--- Begin Text block ---
Cons: PITA to intall, both the pads/cable system and the wiring. If the tile guys do it, it will be wrong... damaged cable, missing temp. sensor, cables too close together or too far apart. Turns into one of those "If you want it done right, ya gotta do it yourself" deals. If done wrong, the GFI will constantly trip. So now you need to locate the fault, pull up the tile(s), fix it, and repair everything.

When all is said and done, it takes two hours to learn the thermostat (and you thought your VCR is impossible?!?!). Three if you're the homeowner.
 

danickstr

Senior Member
one important thing to remember: if you install the kind that gets buried in tile, mortar, etc., be sure to have the person in charge witness your ohm reading on the wire when you are done. this way the tile guys cannot screw up the wire and try to blame you.

check the ohms before you start and after, and get a witness.

it is tricky to get the wires to lay out right, but ask the authority to give you priority aresa and then if you can use a "dead zone", like under a cabinet to wind out the extra if you need it, or cheat an area that will not get much foot traffic.
 

bkludecke

Senior Member
Location
Big Bear Lake, CA
Occupation
Retired Electrical Contractor
We put in alot of Easy Heat Warm Tiles. It's a cable system and as previously mentioned it takes some practice to get it right the first time. We have had very few problems and I've got about 500sqft of it in my own home. My wife figures out all the control stuff and I walk around on nice warm tile floors. We probably do about 6 installs per year.
--- End Text block ---
--- Begin The records ---
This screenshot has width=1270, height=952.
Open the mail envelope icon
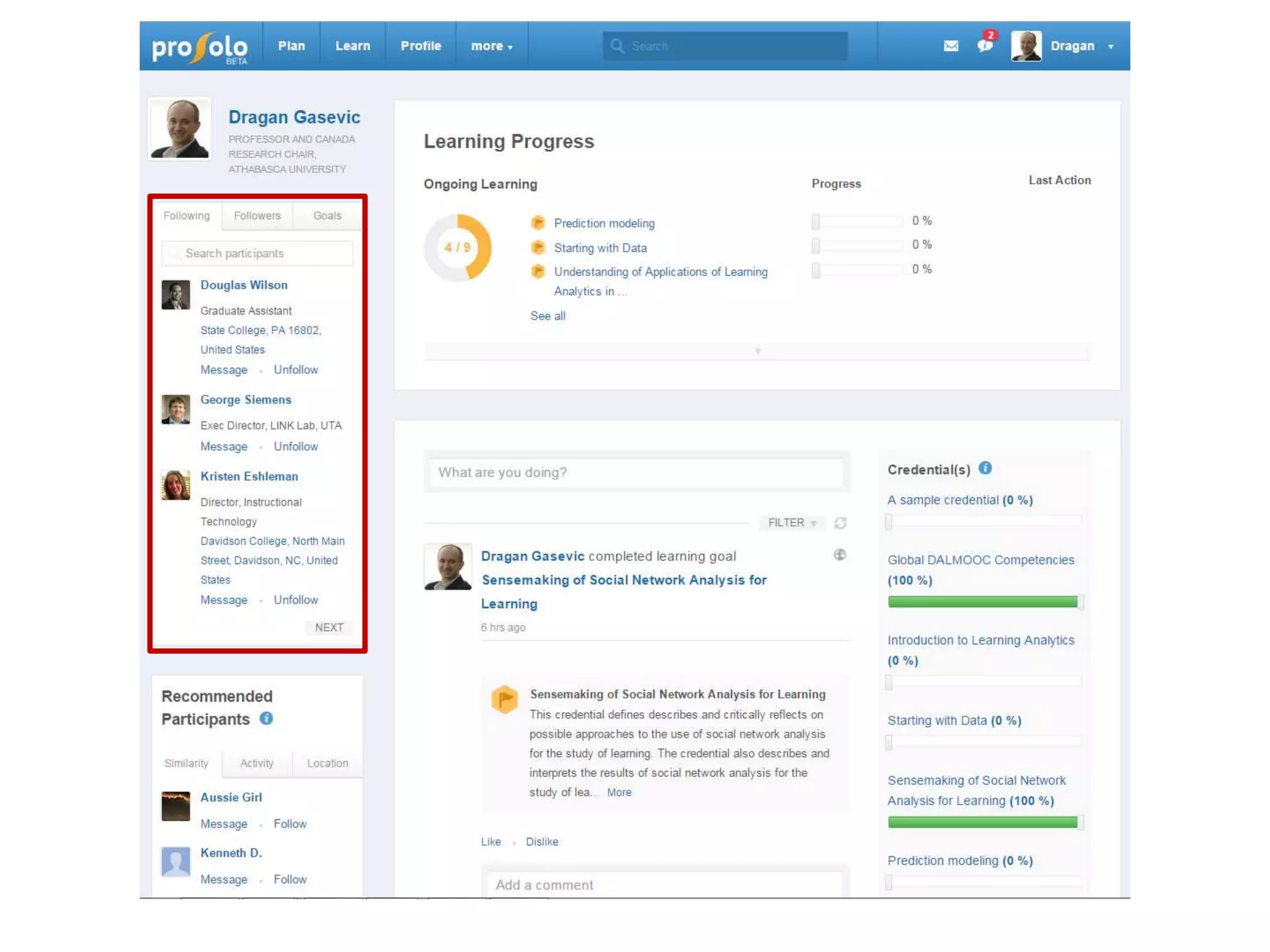(x=951, y=46)
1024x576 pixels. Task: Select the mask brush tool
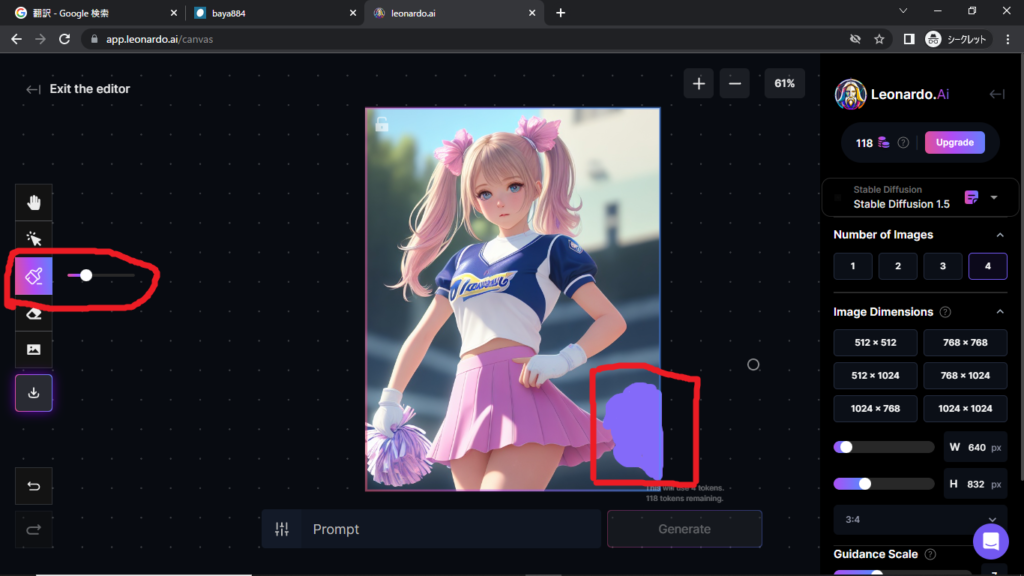34,276
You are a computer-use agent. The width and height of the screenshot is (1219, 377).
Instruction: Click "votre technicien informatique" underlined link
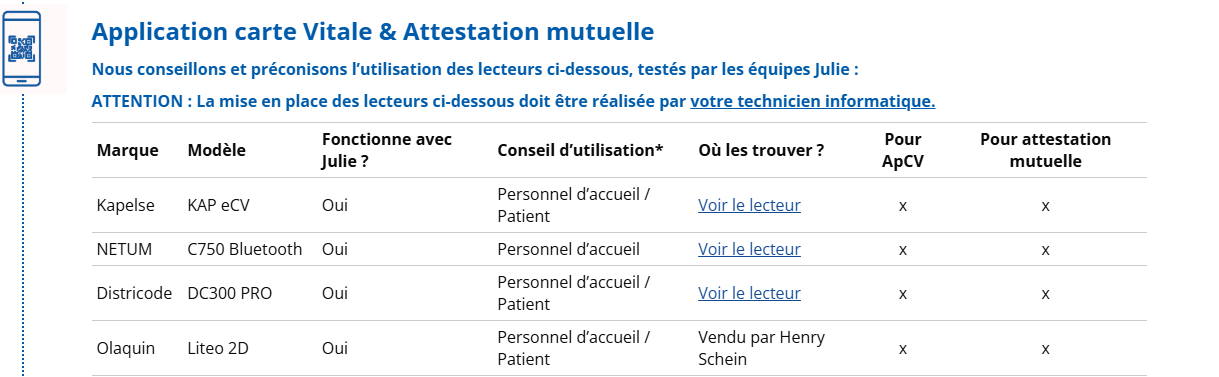pyautogui.click(x=812, y=101)
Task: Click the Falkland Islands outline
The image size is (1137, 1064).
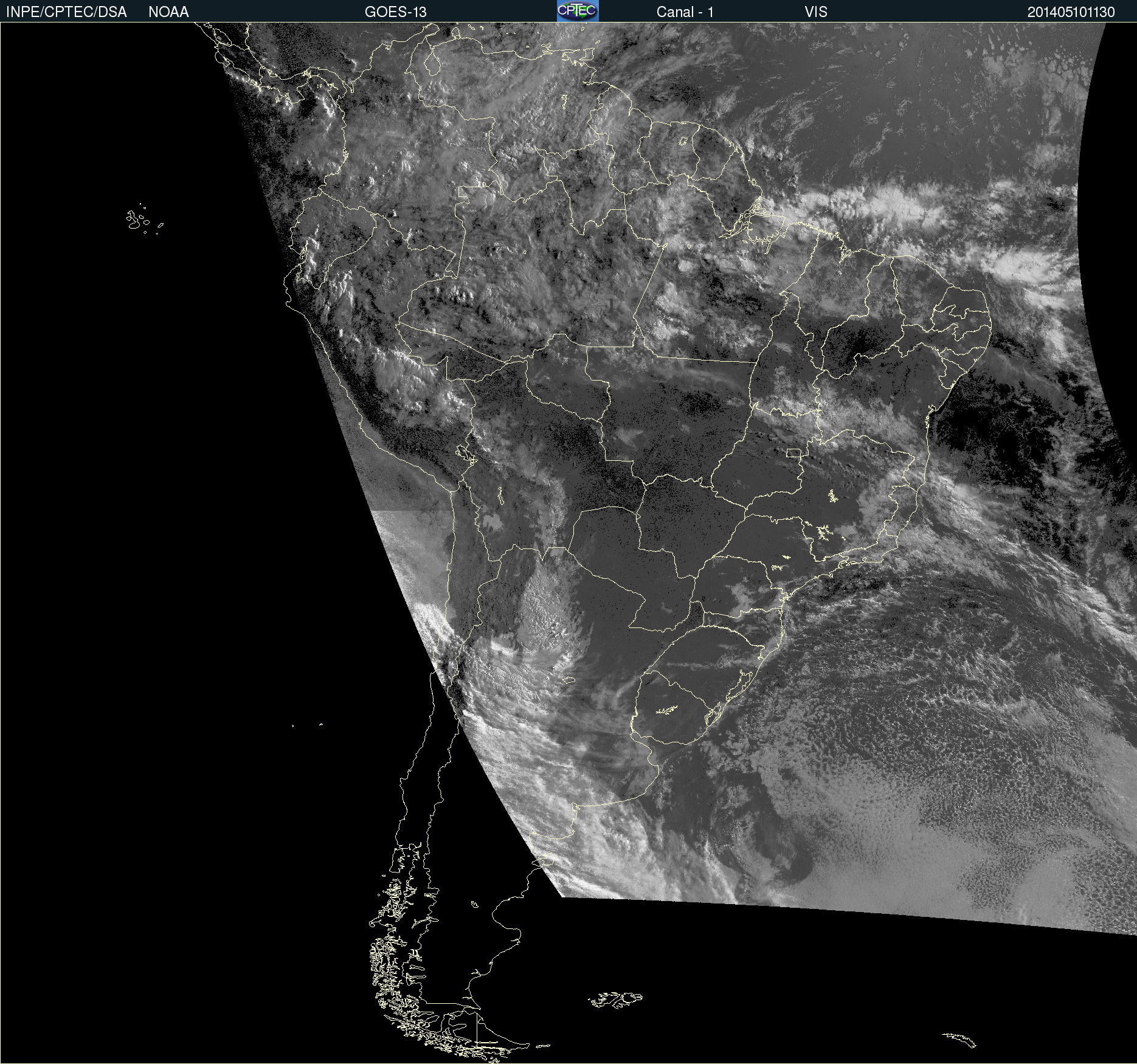Action: pos(615,1000)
--- End The records ---
* [Your tasks]:
A) In the forum thread about heated tile floors, about how many installs per year does the retired electrical contractor say they do?
B) Copy out every line of the records word for word, leaving the pictures out.

* [The results]:
A) About 6 installs per year.

B)
This screenshot has width=1270, height=952.
Open the mail envelope icon
(x=951, y=46)
1024x576 pixels. Task: Select the mask brush tool
34,276
You are a computer-use agent. The width and height of the screenshot is (1219, 377).
Instruction: Click "votre technicien informatique" underlined link
pyautogui.click(x=812, y=101)
Task: Click the Falkland Islands outline
The image size is (1137, 1064).
Action: pos(615,1000)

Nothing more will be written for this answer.